Sharad Abhyankar, legal counsel for Indian telecommunications company VNSL, told the committee that foreign investors require legislative certainty and a policy that allows them to plan ahead.
"While it is not my place to criticise the South African legislative process, we have been concerned about the lack of transparency in the process, such as there being no green and white papers and the overall lack of policy direction," Abhyankar said.
VNSL, part of India`s Tata group of companies, has taken the 26% share in the second national operator (SNO), which has completed its business plan and is finalising a shareholders` agreement.
During the SNO`s presentation, Karl Socikwa, Transtel CEO, said the absence of a policy framework means that many complex policy issues underlying convergence regulation remain "unventilated".
"The unresolved policy issues cannot simply be fixed by better drafting and needs to be underpinned by a policy foundation," he says.
Socikwa recommended that a comprehensive policy framework be put into place before the Bill is finalised.
His recommendations were supported by the SA Institute of Electrical Engineers (SAIEE), which attacked the Bill for having "no vision" or "clarity of guiding principles".
Redraft recommended
SAIEE fellow Neel Smuts, a former Independent Communications Authority of SA councillor and former Sentech CEO, said his organisation was ready to help with a redrafting process.
However, the possibility of a redraft of the Bill was rejected by portfolio committee whip Godfrey Kekana of the ANC, who said the Department of Communications had the capacity to make "whatever changes were necessary and that the Bill had to be finalised by the end of August".
Joe Mjwara, the department`s deputy director-general for policy, said industry already had a year following the Convergence Colloquium in 2003 to participate in drafting the Bill.
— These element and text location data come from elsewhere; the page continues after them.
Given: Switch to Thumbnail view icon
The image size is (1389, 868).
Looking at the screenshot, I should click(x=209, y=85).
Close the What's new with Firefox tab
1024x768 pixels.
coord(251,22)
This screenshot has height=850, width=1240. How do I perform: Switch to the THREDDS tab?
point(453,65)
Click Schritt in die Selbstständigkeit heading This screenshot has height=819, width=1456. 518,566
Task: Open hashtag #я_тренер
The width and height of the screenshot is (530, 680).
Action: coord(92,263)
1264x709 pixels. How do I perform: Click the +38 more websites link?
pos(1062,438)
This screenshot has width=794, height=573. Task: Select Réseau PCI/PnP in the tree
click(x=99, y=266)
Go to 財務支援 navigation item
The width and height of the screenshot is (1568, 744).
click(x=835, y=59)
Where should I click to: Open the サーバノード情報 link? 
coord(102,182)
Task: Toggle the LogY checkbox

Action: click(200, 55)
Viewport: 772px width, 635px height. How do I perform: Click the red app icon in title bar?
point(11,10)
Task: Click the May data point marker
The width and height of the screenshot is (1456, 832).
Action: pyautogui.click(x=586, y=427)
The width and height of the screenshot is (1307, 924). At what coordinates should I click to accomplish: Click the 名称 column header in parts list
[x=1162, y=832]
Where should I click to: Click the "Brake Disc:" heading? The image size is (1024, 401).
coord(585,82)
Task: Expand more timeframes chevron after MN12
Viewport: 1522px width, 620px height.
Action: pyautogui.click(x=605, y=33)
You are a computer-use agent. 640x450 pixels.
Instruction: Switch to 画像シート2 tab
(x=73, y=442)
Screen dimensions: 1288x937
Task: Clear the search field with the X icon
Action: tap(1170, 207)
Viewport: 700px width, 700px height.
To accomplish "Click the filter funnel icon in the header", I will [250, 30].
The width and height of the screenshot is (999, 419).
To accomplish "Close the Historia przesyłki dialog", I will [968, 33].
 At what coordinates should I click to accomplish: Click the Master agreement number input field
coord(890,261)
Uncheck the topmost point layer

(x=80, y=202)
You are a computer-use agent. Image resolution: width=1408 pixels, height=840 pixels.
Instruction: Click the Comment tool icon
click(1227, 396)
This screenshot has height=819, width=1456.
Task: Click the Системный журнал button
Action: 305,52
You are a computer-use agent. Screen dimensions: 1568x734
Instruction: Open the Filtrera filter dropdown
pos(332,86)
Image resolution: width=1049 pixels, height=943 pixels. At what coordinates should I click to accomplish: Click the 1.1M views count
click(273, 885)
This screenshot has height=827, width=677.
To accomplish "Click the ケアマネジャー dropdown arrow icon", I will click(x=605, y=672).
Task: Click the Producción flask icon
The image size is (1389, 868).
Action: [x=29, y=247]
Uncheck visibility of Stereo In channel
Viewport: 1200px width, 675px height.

He said any suggestion of putting it on hold now "was not feasible".
Telkom also presented a verbal version of its submission, where it bemoaned the fact that definitions in the Convergence Bill and the current Telecommunications Act were confusing and imprecise, which led to legal wrangles.
"We have had a number of legal battles with VANS [value-added network service providers], because of the lack of clarity in the definitions. It is not that we want to put them out of business, but they are doing things that they interpret they can do, while we do not see it as such," said Gabriele Celli, Telkom`s executive of regulatory affairs and public policy.